Pull every line holding the word "agent" out of the data and copy it.

Pixel coordinate grounding data:
=-=-=

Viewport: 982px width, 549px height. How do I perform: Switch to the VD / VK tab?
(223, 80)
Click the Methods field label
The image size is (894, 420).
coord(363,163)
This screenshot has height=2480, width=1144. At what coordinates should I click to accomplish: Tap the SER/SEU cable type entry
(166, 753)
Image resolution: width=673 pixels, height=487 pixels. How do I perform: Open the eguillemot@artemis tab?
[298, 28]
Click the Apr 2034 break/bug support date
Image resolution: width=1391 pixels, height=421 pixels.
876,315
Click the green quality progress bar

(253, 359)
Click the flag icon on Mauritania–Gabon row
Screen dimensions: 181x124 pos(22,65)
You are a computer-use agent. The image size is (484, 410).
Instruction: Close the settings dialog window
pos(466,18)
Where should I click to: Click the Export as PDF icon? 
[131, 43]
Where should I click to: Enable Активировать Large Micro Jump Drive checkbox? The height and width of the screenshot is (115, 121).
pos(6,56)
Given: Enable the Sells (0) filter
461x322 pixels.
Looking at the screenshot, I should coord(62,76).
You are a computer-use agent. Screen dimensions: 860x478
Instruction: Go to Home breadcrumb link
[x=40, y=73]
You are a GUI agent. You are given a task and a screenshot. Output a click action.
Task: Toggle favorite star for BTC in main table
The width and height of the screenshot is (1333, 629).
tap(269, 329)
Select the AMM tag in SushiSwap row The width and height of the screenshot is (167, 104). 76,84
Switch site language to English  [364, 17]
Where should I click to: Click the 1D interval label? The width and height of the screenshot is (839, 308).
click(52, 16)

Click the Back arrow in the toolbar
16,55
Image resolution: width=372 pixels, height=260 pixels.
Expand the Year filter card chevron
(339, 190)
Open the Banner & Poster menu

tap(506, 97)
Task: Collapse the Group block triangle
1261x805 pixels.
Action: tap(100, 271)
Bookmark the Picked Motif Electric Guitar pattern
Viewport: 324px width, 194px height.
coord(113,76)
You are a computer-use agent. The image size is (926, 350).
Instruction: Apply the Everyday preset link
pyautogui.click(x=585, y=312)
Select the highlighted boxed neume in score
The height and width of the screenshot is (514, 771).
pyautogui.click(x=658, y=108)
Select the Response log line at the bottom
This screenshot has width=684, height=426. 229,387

=-=-=

* FINAL ANSWER
You are a computer-use agent. The image size is (484, 410).
You are a computer-use agent. Screen dimensions: 860x478
You are a GUI agent. You are given a task and a screenshot. Output a click action.
You are a computer-use agent. The image size is (926, 350).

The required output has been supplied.